- **EXERCISE OBJECTIVE**
If a record holds a picture, drop the picture and return the rest of the record word for word.
[Start of Attachment]
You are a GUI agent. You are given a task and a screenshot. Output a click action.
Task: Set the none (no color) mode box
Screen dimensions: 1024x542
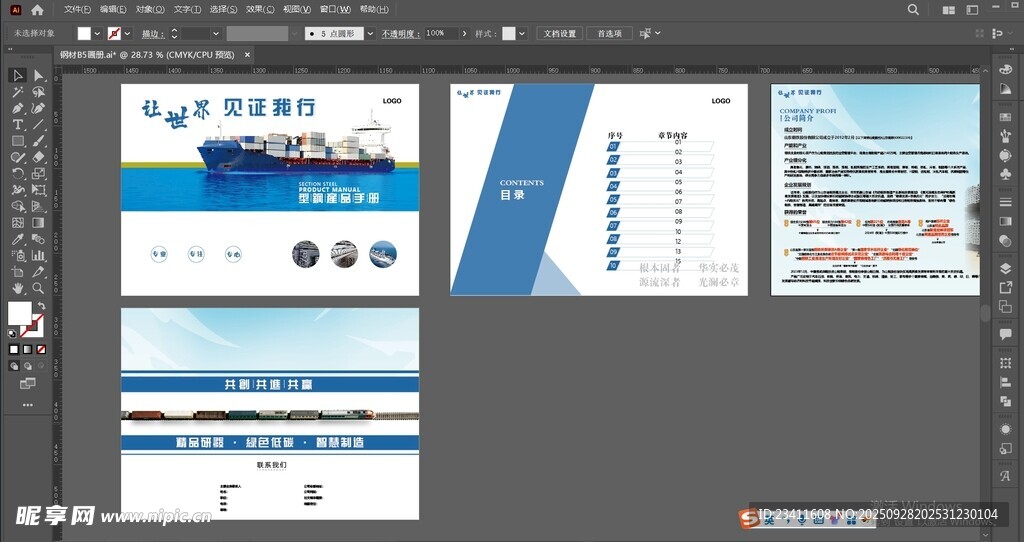coord(40,349)
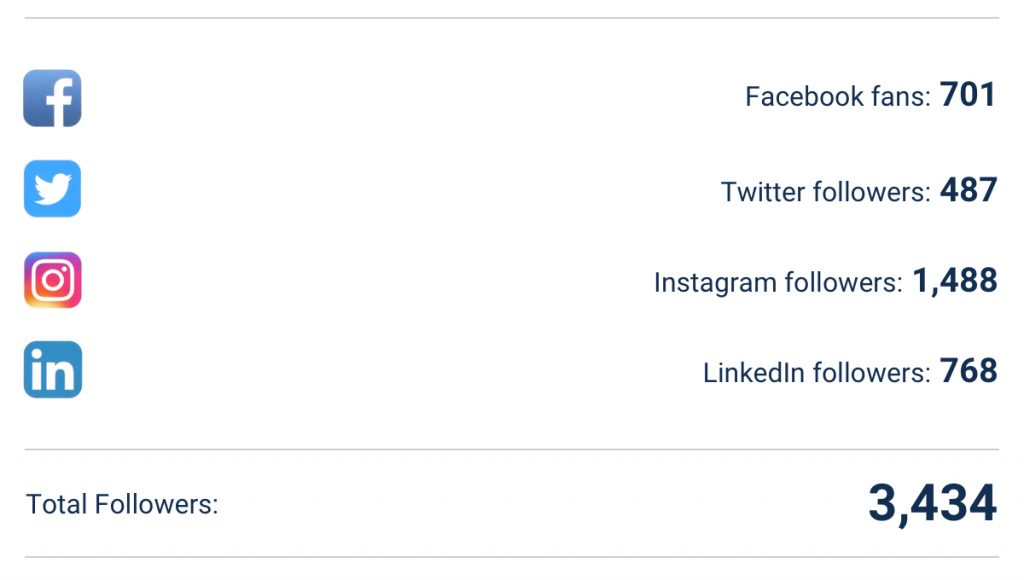Click the 'in' letters in LinkedIn icon
The width and height of the screenshot is (1024, 580).
[x=53, y=370]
[End of Attachment]
- **YOUR RESPONSE**
You are a GUI agent. You are given a task and a screenshot. Output a click action.
Task: Set the none (no color) mode box
Screen dimensions: 1024x542
coord(40,349)
Click the 'in' letters in LinkedIn icon
The width and height of the screenshot is (1024, 580).
[x=53, y=370]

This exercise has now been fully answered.